SpaceX won a major order from Google before its IPO, securing access to approximately $30 billion worth of AI computing power for rental. This massive revenue provides real support for its $1.75 trillion valuation, while also showcasing Musk’s flexible approach to monetizing infrastructure.
SpaceX secures a major order before its IPO: Google splashes out on leased computing power
With SpaceX, which is set to become the world’s largest IPO, cutting another deal for a large revenue stream on the eve of listing, the U.S. Securities and Exchange Commission (SEC) said in documents released last Friday that Google has signed a large-scale cloud services agreement with SpaceX. Beginning October 2026 through June 2029, Google will pay SpaceX as much as $920 million per month to rent artificial intelligence (AI) computing power.
Throughout the entire cooperation period, Google will pay a total of roughly $30 billion—injecting substantial funds into SpaceX while also providing concrete financial backing for its claimed IPO valuation of up to $1.75 trillion.
Google will rent 110,000 Nvidia chips and memory
At the core of this agreement, Google will rent from SpaceX approximately 110,000 Nvidia GPUs, CPUs, memory, and other related infrastructure. In an analysis, Bloomberg suggests that, based on the power consumption of Nvidia H200 chips, this batch of hardware could represent more than 100 megawatts (MW) of computing power.
A Google Cloud spokesperson also confirmed to the media that this is a short-term, timely transitional agreement, mainly to ensure that Google has enough computing power to meet the unexpectedly explosive customer demand for its enterprise AI platform, Gemini Enterprise.
In fact, Google’s parent company Alphabet has recently announced a plan to raise $8.5 billion through stock sales to cope with unprecedented customer demand, and has raised its capital expenditure forecast for this year to between $180 billion and $190 billion.
Image source: itech-support Google recently launched the enterprise-level agentic AI platform Gemini Enterprise
A delicate relationship between SpaceX and Google
Google invested in SpaceX as early as 2015, when SpaceX’s valuation was only $12 billion. Based on available data, after SpaceX merged with Elon Musk’s AI company xAI in February this year, Google is currently expected to still hold about 5% of SpaceX’s equity. With SpaceX set to list next week, this early investment could yield returns of more than $100 billion for Alphabet.
Interestingly, the two companies are competitors and partners in different areas. In SpaceX’s filing, it lists Google as a competitor in the internet connectivity sector because SpaceX has the Starlink satellite internet, while Google operates fiber broadband. In the AI space, xAI’s Grok and Google’s Gemini are also direct competitors.
In addition, five years ago, their roles were swapped. At that time, Google provided cloud and network resources to support Starlink; now, SpaceX is exporting AI computing power to Google.
Musk flips xAI’s positioning, turning data centers into foundational infrastructure suppliers
SpaceX is expected to complete its IPO this week on June 12 and begin trading on Nasdaq.
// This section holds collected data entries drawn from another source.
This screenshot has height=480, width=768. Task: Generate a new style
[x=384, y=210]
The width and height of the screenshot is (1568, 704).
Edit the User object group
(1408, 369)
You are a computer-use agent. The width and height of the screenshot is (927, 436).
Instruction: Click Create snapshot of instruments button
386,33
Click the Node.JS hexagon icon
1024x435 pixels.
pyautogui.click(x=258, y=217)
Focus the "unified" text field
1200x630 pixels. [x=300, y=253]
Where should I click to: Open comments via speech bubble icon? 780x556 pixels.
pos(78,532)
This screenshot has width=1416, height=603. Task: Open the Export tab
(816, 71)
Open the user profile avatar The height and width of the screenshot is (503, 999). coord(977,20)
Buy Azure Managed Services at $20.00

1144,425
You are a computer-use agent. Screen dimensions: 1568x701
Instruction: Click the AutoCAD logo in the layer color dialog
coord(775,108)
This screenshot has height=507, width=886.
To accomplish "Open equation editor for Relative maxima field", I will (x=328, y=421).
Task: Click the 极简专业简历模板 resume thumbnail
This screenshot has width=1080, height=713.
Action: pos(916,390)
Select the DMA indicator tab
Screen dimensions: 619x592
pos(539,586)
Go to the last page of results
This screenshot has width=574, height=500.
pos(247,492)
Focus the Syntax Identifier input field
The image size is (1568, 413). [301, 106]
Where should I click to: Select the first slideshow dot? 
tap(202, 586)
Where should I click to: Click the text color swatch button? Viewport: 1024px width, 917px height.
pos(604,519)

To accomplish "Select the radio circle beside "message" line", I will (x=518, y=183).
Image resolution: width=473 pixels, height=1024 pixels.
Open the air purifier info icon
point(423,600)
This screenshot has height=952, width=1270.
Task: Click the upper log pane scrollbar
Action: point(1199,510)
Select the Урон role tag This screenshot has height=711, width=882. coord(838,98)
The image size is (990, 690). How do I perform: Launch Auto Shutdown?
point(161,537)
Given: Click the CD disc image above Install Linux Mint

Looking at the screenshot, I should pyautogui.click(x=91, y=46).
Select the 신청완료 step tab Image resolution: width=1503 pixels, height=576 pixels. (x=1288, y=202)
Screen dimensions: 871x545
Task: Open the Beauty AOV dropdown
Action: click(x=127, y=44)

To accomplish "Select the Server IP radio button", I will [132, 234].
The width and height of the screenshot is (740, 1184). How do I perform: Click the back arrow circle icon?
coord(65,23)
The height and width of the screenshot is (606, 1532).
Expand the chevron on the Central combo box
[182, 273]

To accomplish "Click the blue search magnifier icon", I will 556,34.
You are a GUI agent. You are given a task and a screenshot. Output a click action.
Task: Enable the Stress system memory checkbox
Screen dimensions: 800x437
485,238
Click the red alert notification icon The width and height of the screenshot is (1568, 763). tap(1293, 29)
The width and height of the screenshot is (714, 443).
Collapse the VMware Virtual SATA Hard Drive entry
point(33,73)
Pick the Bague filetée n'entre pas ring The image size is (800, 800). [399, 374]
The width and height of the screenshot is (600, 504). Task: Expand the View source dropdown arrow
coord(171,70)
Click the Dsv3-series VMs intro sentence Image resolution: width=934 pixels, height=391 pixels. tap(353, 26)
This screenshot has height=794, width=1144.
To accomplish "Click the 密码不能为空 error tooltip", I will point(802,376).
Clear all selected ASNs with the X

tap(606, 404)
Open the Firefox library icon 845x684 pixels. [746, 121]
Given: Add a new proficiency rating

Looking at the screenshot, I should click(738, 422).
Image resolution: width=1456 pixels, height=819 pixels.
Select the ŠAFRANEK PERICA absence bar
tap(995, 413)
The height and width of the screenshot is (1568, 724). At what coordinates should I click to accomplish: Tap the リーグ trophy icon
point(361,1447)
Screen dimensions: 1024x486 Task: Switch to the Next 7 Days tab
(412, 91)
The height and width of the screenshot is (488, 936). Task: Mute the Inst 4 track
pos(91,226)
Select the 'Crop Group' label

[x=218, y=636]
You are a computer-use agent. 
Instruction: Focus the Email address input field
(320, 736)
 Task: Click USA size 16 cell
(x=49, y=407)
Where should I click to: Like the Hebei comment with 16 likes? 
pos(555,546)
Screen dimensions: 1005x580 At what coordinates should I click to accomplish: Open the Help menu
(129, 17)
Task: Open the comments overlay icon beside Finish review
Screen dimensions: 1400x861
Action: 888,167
It has also recently secured two consecutive deals for computing power.
In May this year, SpaceX disclosed in its S-1 filing a similar agreement with Anthropic: Anthropic will pay $1.25 billion per month by 2029 to lease all available computing power at SpaceX’s Colossus data center in Memphis, Tennessee.
Although xAI, founded three years ago, has lagged behind in coding capabilities, Musk is shifting his focus to the advantages of data center infrastructure.
In its IPO prospectus, SpaceX admits that its AI division generated only $818 million in revenue in the first quarter, while operating losses reached as much as $2.5 billion. Of the total $10.1 billion in capital expenditures in the first quarter, as much as $7.7 billion was allocated to AI-related construction.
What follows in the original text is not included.